◆ **VORLIEGENDER TEXT**:
········

Toxisches Coaching: Wenn Motivation zur Falle wird
Wir leben in einer Welt, die Motivation vergöttert – als wäre sie der Schlüssel zu allem. Du musst es nur genug wollen, heißt es. Wenn du dich wirklich anstrengst, wenn du hart genug pushst, wenn du niemals aufgibst, wirst du es irgendwann schaffen. Und Coaching – oder besser gesagt, eine bestimmte Art von Coaching – hat sich diesen Hollywood-Mythos zu eigen gemacht: Der Held kämpft mit gebrochenen Knochen und Blut im Mund weiter und gewinnt am Ende. Doch in der Realität landet man mit gebrochenen Knochen im Krankenhaus – und gewinnt meist gar nichts.

········

◆ **QUELLENMATERIAL**:
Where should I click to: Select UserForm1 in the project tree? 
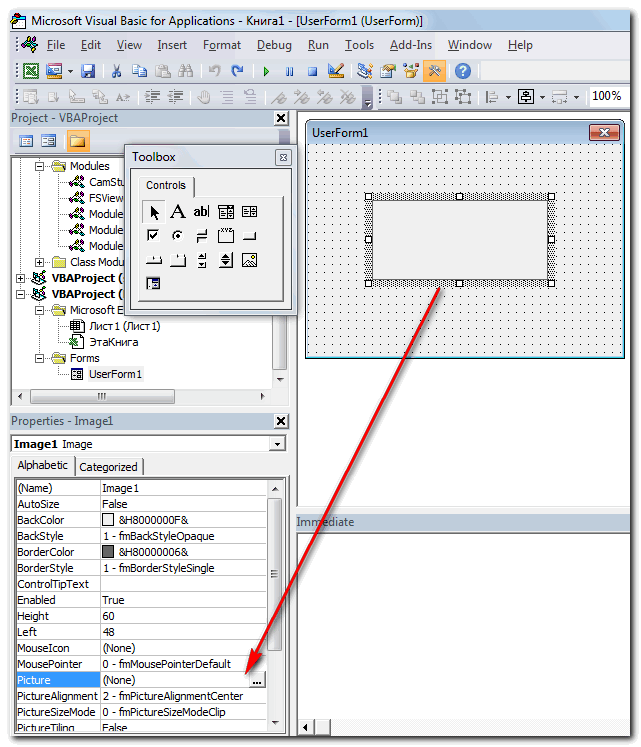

········

◆ **AUFGABE**:
Führe aus dem Text über toxisches Coaching alle mit „wenn“ eingeleiteten Bedingungen des Satzes auf, der mit „Wenn du dich wirklich anstrengst“ beginnt.

◆ **ANTWORT**:
- wenn du dich wirklich anstrengst
- wenn du hart genug pushst
- wenn du niemals aufgibst